■ WHAT IS REQUIRED ■
In the listing below, a line holding "Toggle visibility of layer 7 Sketch" and a line holding "Click the YouTube" mark the range. Retype both exactly, with all lines between them.
++++ SOURCE MATERIAL ++++
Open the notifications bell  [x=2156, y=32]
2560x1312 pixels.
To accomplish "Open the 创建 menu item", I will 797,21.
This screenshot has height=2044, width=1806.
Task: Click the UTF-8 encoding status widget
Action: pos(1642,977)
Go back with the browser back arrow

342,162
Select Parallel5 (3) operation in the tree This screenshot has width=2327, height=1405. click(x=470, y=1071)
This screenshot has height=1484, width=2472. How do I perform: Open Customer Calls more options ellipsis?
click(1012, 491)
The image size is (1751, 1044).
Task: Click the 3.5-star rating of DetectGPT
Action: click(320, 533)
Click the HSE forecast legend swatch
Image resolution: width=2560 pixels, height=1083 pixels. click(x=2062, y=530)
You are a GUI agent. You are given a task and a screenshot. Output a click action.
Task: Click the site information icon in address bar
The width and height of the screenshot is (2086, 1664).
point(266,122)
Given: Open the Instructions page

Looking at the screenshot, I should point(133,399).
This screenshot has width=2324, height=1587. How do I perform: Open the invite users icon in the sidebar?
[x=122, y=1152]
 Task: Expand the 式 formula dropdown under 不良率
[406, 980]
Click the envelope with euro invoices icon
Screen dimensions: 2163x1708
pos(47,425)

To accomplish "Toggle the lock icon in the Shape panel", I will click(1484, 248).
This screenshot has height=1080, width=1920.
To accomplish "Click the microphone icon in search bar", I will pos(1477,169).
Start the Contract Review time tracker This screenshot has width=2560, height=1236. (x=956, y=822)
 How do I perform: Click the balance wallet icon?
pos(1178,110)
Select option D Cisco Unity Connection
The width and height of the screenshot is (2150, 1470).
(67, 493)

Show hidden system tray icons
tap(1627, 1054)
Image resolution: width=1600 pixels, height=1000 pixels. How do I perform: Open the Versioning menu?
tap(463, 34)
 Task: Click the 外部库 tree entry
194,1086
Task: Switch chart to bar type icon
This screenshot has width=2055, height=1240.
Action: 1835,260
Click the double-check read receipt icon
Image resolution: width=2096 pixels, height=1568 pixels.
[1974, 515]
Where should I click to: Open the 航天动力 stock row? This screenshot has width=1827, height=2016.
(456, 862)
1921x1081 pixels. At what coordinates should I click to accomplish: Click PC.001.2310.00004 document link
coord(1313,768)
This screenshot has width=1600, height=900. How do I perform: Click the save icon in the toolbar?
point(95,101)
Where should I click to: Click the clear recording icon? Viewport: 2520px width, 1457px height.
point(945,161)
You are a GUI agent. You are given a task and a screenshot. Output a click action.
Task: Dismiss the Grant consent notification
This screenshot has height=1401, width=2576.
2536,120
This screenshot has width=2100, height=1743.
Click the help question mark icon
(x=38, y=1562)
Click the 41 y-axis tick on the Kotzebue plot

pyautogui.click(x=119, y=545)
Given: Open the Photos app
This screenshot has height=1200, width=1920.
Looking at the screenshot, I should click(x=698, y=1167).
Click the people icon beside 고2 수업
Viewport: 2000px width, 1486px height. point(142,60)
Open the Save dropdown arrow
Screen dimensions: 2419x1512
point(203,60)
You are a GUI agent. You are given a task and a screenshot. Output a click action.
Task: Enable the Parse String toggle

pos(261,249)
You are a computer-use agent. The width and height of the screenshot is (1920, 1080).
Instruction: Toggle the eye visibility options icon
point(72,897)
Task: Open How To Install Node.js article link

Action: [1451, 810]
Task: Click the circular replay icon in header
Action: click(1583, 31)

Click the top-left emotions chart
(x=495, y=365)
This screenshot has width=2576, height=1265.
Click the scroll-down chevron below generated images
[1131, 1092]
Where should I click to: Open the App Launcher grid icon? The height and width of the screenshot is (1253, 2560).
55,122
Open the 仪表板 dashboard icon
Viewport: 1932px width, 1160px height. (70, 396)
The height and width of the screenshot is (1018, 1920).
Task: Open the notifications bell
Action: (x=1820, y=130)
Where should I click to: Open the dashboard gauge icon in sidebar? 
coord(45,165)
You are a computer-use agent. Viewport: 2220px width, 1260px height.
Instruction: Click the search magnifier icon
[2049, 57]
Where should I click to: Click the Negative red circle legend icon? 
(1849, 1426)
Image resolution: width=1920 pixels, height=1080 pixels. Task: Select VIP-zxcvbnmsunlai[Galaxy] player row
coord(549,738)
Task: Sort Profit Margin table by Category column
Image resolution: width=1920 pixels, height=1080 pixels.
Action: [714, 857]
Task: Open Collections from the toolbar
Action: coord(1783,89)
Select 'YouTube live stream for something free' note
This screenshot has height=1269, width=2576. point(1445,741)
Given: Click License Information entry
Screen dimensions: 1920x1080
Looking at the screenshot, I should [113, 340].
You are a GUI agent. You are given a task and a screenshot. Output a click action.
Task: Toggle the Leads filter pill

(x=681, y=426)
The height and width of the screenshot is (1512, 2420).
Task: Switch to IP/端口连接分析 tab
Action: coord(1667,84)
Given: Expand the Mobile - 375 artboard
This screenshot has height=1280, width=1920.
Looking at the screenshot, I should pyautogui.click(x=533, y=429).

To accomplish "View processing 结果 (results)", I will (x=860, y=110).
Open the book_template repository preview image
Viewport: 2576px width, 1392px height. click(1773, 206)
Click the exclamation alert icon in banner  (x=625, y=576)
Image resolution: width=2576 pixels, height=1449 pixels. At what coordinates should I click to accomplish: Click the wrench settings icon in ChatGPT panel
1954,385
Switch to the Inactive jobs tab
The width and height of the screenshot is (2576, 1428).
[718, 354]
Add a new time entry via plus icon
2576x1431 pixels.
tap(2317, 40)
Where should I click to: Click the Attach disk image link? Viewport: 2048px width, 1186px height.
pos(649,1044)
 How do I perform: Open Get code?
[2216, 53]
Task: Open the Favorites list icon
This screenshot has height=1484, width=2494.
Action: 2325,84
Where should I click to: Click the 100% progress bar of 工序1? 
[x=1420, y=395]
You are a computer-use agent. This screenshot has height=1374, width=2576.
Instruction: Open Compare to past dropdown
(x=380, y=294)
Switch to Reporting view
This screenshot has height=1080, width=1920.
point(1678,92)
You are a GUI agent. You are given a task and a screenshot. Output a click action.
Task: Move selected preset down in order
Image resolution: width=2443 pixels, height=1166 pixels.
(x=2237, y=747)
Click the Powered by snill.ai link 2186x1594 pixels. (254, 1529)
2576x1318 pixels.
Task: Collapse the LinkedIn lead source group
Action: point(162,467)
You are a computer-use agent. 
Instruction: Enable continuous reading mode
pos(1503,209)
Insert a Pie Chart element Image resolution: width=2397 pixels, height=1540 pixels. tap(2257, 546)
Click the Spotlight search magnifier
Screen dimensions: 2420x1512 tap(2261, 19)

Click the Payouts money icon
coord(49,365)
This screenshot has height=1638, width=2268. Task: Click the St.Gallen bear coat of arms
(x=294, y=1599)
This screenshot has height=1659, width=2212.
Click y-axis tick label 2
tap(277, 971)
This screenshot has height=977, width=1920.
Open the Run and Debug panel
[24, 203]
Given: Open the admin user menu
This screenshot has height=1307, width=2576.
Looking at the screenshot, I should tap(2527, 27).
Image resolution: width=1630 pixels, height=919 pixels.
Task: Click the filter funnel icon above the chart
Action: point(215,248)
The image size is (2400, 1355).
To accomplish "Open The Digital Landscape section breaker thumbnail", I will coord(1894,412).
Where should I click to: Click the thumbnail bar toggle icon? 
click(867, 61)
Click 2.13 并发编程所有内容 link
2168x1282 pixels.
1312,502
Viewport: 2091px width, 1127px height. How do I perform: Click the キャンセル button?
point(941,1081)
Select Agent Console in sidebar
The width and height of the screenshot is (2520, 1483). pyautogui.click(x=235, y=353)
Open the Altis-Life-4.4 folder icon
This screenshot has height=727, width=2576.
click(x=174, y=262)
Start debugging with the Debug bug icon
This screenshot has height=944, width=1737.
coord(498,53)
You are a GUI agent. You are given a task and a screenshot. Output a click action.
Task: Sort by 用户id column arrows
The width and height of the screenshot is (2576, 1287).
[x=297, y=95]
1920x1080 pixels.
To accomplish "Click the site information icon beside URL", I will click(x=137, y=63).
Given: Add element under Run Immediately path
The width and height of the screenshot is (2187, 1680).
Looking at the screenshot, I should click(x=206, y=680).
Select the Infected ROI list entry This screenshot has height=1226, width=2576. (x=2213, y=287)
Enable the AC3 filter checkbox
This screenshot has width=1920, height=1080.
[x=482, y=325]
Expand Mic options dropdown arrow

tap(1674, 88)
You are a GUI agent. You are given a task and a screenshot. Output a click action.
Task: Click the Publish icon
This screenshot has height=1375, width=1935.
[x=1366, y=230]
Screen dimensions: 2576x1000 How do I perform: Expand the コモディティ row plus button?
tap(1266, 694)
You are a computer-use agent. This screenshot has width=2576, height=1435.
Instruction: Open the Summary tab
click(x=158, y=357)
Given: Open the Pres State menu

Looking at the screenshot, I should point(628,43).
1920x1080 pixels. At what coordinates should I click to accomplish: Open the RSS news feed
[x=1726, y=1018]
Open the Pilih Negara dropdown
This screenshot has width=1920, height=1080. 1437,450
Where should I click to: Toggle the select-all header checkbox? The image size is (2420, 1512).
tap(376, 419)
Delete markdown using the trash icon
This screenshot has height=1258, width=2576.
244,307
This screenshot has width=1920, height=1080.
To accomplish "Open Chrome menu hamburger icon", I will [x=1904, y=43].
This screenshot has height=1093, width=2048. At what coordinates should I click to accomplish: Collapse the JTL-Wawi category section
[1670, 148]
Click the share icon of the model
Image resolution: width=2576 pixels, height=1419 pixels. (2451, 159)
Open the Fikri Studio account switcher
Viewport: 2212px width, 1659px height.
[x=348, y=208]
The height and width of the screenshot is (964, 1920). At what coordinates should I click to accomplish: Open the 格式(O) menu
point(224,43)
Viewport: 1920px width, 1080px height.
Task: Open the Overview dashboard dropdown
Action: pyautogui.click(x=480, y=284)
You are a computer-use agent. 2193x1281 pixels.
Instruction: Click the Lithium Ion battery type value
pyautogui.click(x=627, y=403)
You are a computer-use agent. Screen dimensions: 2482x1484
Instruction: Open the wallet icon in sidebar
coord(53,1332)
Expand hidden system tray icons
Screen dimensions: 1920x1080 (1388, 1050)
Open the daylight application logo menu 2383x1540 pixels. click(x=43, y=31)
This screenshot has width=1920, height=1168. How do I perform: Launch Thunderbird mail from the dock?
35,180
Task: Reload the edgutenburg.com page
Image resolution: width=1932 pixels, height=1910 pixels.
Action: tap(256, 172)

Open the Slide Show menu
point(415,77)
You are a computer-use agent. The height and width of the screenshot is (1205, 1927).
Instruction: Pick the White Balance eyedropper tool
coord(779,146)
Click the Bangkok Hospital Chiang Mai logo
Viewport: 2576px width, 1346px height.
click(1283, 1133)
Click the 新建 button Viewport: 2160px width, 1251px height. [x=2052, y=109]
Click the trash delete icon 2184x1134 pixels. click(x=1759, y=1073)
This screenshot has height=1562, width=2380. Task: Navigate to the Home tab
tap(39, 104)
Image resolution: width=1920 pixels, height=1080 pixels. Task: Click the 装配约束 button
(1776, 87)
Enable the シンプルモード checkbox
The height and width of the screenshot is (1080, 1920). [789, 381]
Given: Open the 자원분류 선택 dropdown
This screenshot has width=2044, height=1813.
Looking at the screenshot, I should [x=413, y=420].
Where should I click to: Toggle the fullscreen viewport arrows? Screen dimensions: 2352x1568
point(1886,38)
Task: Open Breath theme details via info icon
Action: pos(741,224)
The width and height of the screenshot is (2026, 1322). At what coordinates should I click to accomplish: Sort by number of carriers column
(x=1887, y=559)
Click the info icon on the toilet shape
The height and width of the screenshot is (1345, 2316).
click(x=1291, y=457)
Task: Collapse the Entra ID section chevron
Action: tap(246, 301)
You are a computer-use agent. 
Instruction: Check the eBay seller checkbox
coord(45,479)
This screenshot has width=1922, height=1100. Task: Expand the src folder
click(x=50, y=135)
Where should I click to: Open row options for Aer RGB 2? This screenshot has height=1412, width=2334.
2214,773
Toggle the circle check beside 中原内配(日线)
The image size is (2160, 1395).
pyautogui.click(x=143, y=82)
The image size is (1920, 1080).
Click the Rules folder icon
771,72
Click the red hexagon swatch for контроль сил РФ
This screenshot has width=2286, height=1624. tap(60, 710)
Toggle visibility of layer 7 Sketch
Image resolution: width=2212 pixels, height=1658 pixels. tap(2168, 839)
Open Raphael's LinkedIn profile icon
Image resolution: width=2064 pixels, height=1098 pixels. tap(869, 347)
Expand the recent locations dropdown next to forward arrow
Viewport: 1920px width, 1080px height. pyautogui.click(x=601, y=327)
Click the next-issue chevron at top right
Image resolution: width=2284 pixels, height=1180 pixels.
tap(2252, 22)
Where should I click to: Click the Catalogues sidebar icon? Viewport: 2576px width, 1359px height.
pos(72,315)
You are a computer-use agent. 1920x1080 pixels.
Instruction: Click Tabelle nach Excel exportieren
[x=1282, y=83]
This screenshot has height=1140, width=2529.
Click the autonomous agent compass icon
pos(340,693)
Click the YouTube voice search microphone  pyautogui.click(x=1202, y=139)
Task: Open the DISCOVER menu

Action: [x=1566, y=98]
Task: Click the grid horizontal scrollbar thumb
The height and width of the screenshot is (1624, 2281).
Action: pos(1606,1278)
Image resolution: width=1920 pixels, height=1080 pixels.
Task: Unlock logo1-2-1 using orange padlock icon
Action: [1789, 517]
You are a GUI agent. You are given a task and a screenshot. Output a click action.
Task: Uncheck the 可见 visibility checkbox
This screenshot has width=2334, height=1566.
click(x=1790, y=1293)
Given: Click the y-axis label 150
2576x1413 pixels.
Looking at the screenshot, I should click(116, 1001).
++++
■ RESPONSE TO THE EXERCISE ■
Toggle visibility of layer 7 Sketch
Image resolution: width=2212 pixels, height=1658 pixels. tap(2168, 839)
Open Raphael's LinkedIn profile icon
Image resolution: width=2064 pixels, height=1098 pixels. tap(869, 347)
Expand the recent locations dropdown next to forward arrow
Viewport: 1920px width, 1080px height. pyautogui.click(x=601, y=327)
Click the next-issue chevron at top right
Image resolution: width=2284 pixels, height=1180 pixels.
tap(2252, 22)
Where should I click to: Click the Catalogues sidebar icon? Viewport: 2576px width, 1359px height.
pos(72,315)
You are a computer-use agent. 1920x1080 pixels.
Instruction: Click Tabelle nach Excel exportieren
[x=1282, y=83]
This screenshot has height=1140, width=2529.
Click the autonomous agent compass icon
pos(340,693)
Click the YouTube voice search microphone  pyautogui.click(x=1202, y=139)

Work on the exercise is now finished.